The only strategy for changing the basis of assets, maximizing the step-up and deferring and shifting tax items is the use of partnerships, says Lee. General partnerships, limited partnerships and limited liability companies are all considered pass-through entities and taxed as partnerships. “Partnerships are the only vehicle out there that allow you to manipulate basis or disproportionately allocate tax items in one direction or another, and that allows different people to have different economic interest in the underlying assets,” Lee says.

For example, the estate planning world knows what to do with a client who has two assets, where one has zero basis and the other has high basis. You arrange for the client to keep the lower basis investment until she passes away and try to get the high-basis investment out of the estate because it provides no benefit from the step-up. The problem is that this strategy only works with very high and very low-basis assets. What do you do if a client has two assets and both of them are 50% over basis? According to Lee, you can use a partnership to take the basis off of one asset and move it to the other asset, so you end up with one at 100% and one at zero. The only way you can do that is by comingling the assets in a partnership, letting them sit there for seven years or more and then making the right distributions and elections at the right time to shift the basis from one asset to the other.

Estate Planning In Three-Part Harmony 

Mark Parthemer, managing director and senior fiduciary counsel at Bessemer Trust in Palm Beach, Fla., adds that financial advisors should look at estate planning as three parts working together, like a three-part harmony.

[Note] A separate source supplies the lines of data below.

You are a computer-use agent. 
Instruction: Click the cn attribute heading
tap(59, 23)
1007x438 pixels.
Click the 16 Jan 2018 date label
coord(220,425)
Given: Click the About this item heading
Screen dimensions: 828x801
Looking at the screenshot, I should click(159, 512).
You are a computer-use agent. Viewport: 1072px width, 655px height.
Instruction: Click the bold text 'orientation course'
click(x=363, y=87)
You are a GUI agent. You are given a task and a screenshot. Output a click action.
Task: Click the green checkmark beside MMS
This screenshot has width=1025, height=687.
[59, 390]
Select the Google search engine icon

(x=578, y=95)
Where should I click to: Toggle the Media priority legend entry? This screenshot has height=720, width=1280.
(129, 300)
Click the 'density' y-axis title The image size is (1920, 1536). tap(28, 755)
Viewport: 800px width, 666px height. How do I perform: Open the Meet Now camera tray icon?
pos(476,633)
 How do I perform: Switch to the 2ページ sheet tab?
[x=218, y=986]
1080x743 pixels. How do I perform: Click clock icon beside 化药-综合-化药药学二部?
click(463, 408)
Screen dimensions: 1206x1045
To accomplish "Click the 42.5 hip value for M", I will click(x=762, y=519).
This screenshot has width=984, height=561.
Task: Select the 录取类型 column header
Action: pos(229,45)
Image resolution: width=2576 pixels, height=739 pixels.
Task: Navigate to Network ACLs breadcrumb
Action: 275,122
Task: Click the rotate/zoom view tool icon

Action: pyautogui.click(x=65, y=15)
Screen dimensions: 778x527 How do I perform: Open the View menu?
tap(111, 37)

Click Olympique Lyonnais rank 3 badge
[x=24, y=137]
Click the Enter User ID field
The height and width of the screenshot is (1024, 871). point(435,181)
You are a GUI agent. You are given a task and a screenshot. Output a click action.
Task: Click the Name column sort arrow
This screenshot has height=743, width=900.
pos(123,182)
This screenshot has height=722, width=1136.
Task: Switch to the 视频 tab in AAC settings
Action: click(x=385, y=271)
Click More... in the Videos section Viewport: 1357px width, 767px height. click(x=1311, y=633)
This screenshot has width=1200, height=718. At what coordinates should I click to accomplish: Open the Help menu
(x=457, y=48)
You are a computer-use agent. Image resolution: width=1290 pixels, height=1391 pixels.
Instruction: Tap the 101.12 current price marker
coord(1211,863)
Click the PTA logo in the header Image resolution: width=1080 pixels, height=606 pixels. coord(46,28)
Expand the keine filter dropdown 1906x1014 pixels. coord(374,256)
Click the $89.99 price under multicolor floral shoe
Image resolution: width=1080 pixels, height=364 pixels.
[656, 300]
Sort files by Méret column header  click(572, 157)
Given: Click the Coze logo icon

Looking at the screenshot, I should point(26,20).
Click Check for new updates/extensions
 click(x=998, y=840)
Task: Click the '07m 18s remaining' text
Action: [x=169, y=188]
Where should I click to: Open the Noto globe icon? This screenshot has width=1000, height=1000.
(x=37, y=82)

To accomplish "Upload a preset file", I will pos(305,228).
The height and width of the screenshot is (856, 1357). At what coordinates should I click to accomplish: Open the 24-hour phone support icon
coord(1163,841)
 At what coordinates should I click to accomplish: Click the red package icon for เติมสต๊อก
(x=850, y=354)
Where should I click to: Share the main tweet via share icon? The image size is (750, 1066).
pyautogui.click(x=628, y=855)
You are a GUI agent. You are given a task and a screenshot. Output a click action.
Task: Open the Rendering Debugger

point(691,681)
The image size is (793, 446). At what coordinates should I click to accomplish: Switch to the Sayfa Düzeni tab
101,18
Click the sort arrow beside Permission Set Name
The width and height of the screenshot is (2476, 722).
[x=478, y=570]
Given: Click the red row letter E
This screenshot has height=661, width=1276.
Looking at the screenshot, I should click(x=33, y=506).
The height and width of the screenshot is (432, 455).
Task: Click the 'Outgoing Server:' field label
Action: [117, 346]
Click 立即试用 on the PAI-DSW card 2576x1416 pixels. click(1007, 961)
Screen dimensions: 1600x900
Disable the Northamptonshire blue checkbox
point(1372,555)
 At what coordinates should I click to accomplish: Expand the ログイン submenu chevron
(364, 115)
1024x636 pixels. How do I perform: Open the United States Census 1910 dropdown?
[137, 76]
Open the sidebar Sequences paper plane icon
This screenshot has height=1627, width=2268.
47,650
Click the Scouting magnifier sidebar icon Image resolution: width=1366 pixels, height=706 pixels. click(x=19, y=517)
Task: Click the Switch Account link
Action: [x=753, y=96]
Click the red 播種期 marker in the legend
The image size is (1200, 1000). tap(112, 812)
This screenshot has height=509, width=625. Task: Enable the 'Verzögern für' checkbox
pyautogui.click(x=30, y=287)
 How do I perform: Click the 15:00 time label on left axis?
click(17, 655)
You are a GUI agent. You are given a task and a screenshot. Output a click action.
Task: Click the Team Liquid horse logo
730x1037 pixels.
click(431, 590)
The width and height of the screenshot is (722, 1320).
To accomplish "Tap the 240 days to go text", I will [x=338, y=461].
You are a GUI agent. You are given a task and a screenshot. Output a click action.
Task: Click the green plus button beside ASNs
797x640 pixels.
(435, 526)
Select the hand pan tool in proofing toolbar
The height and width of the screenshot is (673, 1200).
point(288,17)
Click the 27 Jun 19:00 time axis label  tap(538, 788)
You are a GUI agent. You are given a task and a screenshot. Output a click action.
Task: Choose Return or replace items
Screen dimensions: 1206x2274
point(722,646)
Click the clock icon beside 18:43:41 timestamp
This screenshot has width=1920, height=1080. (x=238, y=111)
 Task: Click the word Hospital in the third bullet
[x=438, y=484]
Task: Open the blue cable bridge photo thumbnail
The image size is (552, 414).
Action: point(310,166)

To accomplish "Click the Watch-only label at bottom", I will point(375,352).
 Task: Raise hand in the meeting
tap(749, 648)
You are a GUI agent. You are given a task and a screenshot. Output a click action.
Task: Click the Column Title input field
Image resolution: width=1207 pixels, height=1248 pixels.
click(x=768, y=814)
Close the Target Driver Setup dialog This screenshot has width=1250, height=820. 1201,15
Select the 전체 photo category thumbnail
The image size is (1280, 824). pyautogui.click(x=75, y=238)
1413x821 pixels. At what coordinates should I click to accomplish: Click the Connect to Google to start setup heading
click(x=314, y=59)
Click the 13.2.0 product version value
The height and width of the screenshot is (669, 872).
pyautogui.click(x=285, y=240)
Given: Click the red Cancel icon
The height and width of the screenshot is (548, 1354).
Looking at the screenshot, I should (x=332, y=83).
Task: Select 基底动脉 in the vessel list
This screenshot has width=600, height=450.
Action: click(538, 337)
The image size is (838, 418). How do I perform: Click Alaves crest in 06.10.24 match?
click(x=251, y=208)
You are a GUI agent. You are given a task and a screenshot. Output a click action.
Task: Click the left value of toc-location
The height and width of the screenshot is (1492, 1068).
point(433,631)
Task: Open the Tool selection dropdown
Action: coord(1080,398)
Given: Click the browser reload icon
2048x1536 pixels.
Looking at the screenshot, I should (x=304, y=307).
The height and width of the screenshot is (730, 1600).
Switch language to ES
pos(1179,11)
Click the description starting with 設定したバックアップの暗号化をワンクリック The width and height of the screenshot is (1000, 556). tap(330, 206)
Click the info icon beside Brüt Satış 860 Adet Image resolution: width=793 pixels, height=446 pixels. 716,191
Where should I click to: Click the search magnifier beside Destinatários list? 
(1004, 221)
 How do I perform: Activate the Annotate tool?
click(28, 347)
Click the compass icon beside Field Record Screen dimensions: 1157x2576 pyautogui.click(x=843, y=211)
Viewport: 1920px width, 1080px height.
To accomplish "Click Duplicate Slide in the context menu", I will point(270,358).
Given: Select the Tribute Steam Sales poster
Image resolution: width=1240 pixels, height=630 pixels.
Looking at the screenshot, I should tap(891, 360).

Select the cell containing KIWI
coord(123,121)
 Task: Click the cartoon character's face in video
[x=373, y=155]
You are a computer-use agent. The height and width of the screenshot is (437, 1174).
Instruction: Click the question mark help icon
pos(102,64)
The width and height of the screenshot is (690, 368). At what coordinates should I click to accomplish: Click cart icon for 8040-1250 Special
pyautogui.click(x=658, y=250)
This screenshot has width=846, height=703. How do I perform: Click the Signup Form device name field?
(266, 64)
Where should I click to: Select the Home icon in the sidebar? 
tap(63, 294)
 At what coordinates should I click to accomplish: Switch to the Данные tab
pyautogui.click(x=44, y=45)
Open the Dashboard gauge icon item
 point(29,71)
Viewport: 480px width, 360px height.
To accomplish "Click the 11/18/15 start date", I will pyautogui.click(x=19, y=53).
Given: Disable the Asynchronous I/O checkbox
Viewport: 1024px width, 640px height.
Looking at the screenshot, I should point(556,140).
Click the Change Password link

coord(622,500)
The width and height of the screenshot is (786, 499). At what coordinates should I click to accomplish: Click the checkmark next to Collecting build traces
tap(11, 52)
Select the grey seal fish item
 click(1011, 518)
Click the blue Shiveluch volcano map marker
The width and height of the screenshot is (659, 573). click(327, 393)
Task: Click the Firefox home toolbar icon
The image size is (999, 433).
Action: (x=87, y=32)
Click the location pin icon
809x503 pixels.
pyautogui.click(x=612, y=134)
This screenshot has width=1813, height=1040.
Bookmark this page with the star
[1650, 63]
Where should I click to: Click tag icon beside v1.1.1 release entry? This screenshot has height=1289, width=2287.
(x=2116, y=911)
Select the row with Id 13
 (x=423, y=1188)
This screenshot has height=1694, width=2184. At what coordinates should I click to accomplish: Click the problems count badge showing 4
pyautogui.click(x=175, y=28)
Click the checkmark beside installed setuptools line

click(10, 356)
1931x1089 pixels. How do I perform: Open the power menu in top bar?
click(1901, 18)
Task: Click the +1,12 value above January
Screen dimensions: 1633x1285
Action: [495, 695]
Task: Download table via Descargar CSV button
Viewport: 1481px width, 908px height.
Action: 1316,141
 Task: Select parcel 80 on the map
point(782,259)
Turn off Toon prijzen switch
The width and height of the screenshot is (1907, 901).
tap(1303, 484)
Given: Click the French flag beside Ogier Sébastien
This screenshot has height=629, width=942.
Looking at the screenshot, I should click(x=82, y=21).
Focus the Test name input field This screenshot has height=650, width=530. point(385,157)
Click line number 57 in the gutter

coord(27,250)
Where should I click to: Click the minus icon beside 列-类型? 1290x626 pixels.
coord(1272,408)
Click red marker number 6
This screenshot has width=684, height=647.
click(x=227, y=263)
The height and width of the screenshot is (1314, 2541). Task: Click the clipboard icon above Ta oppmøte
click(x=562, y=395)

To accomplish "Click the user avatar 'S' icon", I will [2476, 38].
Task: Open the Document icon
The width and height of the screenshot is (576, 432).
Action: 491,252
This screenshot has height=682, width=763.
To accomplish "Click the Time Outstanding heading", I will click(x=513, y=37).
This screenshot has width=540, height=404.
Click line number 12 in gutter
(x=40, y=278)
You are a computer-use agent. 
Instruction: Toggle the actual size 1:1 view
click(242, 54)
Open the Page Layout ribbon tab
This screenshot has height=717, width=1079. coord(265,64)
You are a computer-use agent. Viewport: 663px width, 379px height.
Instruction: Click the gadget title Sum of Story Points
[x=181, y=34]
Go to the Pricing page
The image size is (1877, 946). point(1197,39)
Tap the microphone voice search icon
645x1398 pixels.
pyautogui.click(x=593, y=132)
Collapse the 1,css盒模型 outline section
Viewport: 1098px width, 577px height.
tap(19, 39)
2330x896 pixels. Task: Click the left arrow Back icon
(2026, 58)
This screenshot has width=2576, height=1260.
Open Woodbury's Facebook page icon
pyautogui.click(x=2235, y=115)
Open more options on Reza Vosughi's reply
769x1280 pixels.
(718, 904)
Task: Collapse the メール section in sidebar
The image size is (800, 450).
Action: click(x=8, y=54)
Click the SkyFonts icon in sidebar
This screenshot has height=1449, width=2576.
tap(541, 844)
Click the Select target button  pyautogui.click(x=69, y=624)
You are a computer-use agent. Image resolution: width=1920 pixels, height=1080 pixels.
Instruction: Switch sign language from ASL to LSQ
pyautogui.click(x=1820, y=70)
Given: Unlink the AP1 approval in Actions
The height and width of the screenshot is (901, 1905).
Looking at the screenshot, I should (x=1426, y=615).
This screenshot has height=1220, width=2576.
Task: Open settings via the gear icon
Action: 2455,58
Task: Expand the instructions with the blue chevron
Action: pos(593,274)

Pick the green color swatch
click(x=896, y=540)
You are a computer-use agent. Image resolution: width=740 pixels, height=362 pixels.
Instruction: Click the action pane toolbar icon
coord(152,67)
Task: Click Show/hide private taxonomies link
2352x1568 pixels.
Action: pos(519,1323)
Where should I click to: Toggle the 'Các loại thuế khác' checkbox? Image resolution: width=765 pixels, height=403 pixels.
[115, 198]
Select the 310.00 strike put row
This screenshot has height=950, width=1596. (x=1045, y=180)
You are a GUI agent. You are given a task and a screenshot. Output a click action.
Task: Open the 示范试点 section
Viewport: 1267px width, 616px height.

First, the trust needs to be properly structured; second, there needs to be a thoughtful use of entities complementing the trust structure, such as limited partnerships and limited liability companies; and third, there needs to be proper asset allocation.

“Without eliminating or reducing a client’s overall diversification … you can create different allocations within different trusts and individual accounts,” Parthemer says. “You still have global diversification, but you have more focused, more appropriate allocations in particular pockets.”

Some of the income taxes can be managed through portfolios that have lower turnover or less income, he says. Private placement life insurance and private placement annuities that are deferred annuities can also be used, he says. 

“Those strategies can further the goals of the trust and minimize income tax inefficiency,” Parthemer says. 

Private placement life insurance, for example, has received a lot more attention since ATRA. That’s because there’s a deferral on income tax and private placement life insurance provides the flexibility to use an investment advisor of choice. A client may also choose to use a lower-turnover portfolio to minimize capital gains. If the average turnover is 40% a year, maybe the advisor can find an allocation that’s more like 20% a year. By reducing selling and buying, you’re not triggering current gain, so you’re avoiding paying more tax early.

Looking into the future, one of the most important things to keep in mind is flexibility, estate planning professionals say. Flexibility in the distribution of a client’s assets can help beneficiaries. While specific distribution schemes that limit a trustee’s or executor’s ability to maneuver assets certainly serve a role, it is important to remember that circumstances change, assets change value and what once was a perfectly reasonable distribution may not make sense given a change in circumstances. This is especially true in a mobile world where the rules and families are constantly changing.

“Governments helping each other enforce each other’s tax laws? That never used to be the case,” Rubenstein says. “When almost anybody who’s a lawyer today went to law school, we were told countries help each other enforce each others criminal laws because you wouldn’t want someone to commit a crime and then escape to your country. But they never helped each other enforce tax laws. That was a domestic issue. Now that’s turned upside down.”